In my own space, I settled down to work. Molly had left both fans running at full blast, and had for days, so I shut down her box fan and turned my pedestal fan in my direction.  For music I brought something I had heard on the radio the other day, an album from Chuck Prophet from several years ago. No Other Love was one of his bigger hits, which means I am probably one of the few people with a copy.  No regrets on my part, I like the 2002 album. Hard to classify (the internet calls it alt-country, which is as close as anyone would come), but a lot of good songs. A lot of it is acoustic/low-fi, which works better in the summer, as the constantly running heat in the winter would drown it out.  When that ended I switched to Repercussion from the dB's, but I wrote about that earlier this year.  

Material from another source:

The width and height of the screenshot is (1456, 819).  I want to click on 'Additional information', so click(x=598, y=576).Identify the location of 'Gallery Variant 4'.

According to the blog I hadn't worked on this since mid July, so it's about time I got it done.  Today I cut more of the floor, the deep background, parts of the shelves, and much of the "one way" wall at the far left.  Unfortunately, the bag of tools I grabbed today just had my class tools in it, not my better personal tools, so I decided to leave some of the detailed areas until I have better tools to carve it with.   But most of the cutting is done.  Time to start thinking about the next piece.